Saved data entries
────────

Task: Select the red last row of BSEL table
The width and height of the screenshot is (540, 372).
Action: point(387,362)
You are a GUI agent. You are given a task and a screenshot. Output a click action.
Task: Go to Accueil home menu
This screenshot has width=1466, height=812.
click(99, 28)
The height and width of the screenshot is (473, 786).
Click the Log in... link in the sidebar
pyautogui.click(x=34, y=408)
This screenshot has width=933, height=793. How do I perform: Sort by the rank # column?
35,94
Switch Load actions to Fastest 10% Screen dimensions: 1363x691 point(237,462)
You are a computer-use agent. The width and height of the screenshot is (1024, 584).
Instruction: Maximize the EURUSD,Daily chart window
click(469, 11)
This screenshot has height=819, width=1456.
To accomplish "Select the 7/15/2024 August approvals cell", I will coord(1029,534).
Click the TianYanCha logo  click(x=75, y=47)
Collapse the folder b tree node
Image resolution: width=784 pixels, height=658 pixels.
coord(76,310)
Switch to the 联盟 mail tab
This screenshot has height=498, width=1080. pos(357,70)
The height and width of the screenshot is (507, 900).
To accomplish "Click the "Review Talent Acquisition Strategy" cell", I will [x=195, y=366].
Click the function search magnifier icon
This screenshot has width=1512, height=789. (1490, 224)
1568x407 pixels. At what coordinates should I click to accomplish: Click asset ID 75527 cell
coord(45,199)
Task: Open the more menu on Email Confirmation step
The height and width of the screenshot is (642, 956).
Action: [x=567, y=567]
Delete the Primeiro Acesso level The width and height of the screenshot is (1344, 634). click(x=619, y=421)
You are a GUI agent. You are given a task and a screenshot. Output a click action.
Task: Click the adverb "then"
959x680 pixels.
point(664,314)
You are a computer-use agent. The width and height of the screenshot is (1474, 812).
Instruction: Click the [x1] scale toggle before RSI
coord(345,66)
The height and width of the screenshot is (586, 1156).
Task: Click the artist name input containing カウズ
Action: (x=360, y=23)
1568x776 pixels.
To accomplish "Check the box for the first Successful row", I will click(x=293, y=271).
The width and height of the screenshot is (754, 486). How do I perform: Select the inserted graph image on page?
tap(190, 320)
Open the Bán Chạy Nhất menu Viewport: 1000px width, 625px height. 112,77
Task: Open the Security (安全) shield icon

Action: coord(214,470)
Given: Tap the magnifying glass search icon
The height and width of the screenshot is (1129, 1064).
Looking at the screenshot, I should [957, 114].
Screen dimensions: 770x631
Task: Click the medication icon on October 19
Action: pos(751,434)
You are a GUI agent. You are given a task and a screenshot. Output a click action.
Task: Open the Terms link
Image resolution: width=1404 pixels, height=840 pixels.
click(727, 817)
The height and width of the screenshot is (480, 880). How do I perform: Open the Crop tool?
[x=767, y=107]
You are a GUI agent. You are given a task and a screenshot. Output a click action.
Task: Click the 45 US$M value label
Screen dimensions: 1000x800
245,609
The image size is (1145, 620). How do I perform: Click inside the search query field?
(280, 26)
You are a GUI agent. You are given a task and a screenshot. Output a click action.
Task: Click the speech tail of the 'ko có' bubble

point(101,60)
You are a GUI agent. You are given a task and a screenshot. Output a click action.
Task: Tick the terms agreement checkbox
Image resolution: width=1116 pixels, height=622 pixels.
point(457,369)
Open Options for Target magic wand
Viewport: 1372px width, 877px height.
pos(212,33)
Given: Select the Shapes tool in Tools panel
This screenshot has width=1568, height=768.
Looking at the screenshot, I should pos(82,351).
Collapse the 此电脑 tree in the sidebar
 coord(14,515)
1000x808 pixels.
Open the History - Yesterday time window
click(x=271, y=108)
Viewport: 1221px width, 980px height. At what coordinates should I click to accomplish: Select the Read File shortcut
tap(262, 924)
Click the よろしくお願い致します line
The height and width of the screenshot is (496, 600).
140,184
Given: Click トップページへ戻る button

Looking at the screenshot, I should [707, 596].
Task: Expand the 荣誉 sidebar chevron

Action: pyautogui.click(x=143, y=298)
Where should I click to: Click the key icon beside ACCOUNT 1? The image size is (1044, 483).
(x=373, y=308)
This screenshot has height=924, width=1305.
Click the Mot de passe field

────────

WHAT IS BEING ASKED:
Convert the records into a Markdown table with the columns Row and Entry, giving each line its own row number and leaving out blank lines.

OUTPUT BELOW:
| Row | Entry |
|---|---|
| 1 | Task: Select the red last row of BSEL table |
| 2 | The width and height of the screenshot is (540, 372). |
| 3 | Action: point(387,362) |
| 4 | You are a GUI agent. You are given a task and a screenshot. Output a click action. |
| 5 | Task: Go to Accueil home menu |
| 6 | This screenshot has width=1466, height=812. |
| 7 | click(99, 28) |
| 8 | The height and width of the screenshot is (473, 786). |
| 9 | Click the Log in... link in the sidebar |
| 10 | pyautogui.click(x=34, y=408) |
| 11 | This screenshot has width=933, height=793. How do I perform: Sort by the rank # column? |
| 12 | 35,94 |
| 13 | Switch Load actions to Fastest 10% Screen dimensions: 1363x691 point(237,462) |
| 14 | You are a computer-use agent. The width and height of the screenshot is (1024, 584). |
| 15 | Instruction: Maximize the EURUSD,Daily chart window |
| 16 | click(469, 11) |
| 17 | This screenshot has height=819, width=1456. |
| 18 | To accomplish "Select the 7/15/2024 August approvals cell", I will coord(1029,534). |
| 19 | Click the TianYanCha logo  click(x=75, y=47) |
| 20 | Collapse the folder b tree node |
| 21 | Image resolution: width=784 pixels, height=658 pixels. |
| 22 | coord(76,310) |
| 23 | Switch to the 联盟 mail tab |
| 24 | This screenshot has height=498, width=1080. pos(357,70) |
| 25 | The height and width of the screenshot is (507, 900). |
| 26 | To accomplish "Click the "Review Talent Acquisition Strategy" cell", I will [x=195, y=366]. |
| 27 | Click the function search magnifier icon |
| 28 | This screenshot has width=1512, height=789. (1490, 224) |
| 29 | 1568x407 pixels. At what coordinates should I click to accomplish: Click asset ID 75527 cell |
| 30 | coord(45,199) |
| 31 | Task: Open the more menu on Email Confirmation step |
| 32 | The height and width of the screenshot is (642, 956). |
| 33 | Action: [x=567, y=567] |
| 34 | Delete the Primeiro Acesso level The width and height of the screenshot is (1344, 634). click(x=619, y=421) |
| 35 | You are a GUI agent. You are given a task and a screenshot. Output a click action. |
| 36 | Task: Click the adverb "then" |
| 37 | 959x680 pixels. |
| 38 | point(664,314) |
| 39 | You are a computer-use agent. The width and height of the screenshot is (1474, 812). |
| 40 | Instruction: Click the [x1] scale toggle before RSI |
| 41 | coord(345,66) |
| 42 | The height and width of the screenshot is (586, 1156). |
| 43 | Task: Click the artist name input containing カウズ |
| 44 | Action: (x=360, y=23) |
| 45 | 1568x776 pixels. |
| 46 | To accomplish "Check the box for the first Successful row", I will click(x=293, y=271). |
| 47 | The width and height of the screenshot is (754, 486). How do I perform: Select the inserted graph image on page? |
| 48 | tap(190, 320) |
| 49 | Open the Bán Chạy Nhất menu Viewport: 1000px width, 625px height. 112,77 |
| 50 | Task: Open the Security (安全) shield icon |
| 51 | Action: coord(214,470) |
| 52 | Given: Tap the magnifying glass search icon |
| 53 | The height and width of the screenshot is (1129, 1064). |
| 54 | Looking at the screenshot, I should [957, 114]. |
| 55 | Screen dimensions: 770x631 |
| 56 | Task: Click the medication icon on October 19 |
| 57 | Action: pos(751,434) |
| 58 | You are a GUI agent. You are given a task and a screenshot. Output a click action. |
| 59 | Task: Open the Terms link |
| 60 | Image resolution: width=1404 pixels, height=840 pixels. |
| 61 | click(727, 817) |
| 62 | The height and width of the screenshot is (480, 880). How do I perform: Open the Crop tool? |
| 63 | [x=767, y=107] |
| 64 | You are a GUI agent. You are given a task and a screenshot. Output a click action. |
| 65 | Task: Click the 45 US$M value label |
| 66 | Screen dimensions: 1000x800 |
| 67 | 245,609 |
| 68 | The image size is (1145, 620). How do I perform: Click inside the search query field? |
| 69 | (280, 26) |
| 70 | You are a GUI agent. You are given a task and a screenshot. Output a click action. |
| 71 | Task: Click the speech tail of the 'ko có' bubble |
| 72 | point(101,60) |
| 73 | You are a GUI agent. You are given a task and a screenshot. Output a click action. |
| 74 | Task: Tick the terms agreement checkbox |
| 75 | Image resolution: width=1116 pixels, height=622 pixels. |
| 76 | point(457,369) |
| 77 | Open Options for Target magic wand |
| 78 | Viewport: 1372px width, 877px height. |
| 79 | pos(212,33) |
| 80 | Given: Select the Shapes tool in Tools panel |
| 81 | This screenshot has width=1568, height=768. |
| 82 | Looking at the screenshot, I should pos(82,351). |
| 83 | Collapse the 此电脑 tree in the sidebar |
| 84 |  coord(14,515) |
| 85 | 1000x808 pixels. |
| 86 | Open the History - Yesterday time window |
| 87 | click(x=271, y=108) |
| 88 | Viewport: 1221px width, 980px height. At what coordinates should I click to accomplish: Select the Read File shortcut |
| 89 | tap(262, 924) |
| 90 | Click the よろしくお願い致します line |
| 91 | The height and width of the screenshot is (496, 600). |
| 92 | 140,184 |
| 93 | Given: Click トップページへ戻る button |
| 94 | Looking at the screenshot, I should [707, 596]. |
| 95 | Task: Expand the 荣誉 sidebar chevron |
| 96 | Action: pyautogui.click(x=143, y=298) |
| 97 | Where should I click to: Click the key icon beside ACCOUNT 1? The image size is (1044, 483). |
| 98 | (x=373, y=308) |
| 99 | This screenshot has height=924, width=1305. |
| 100 | Click the Mot de passe field |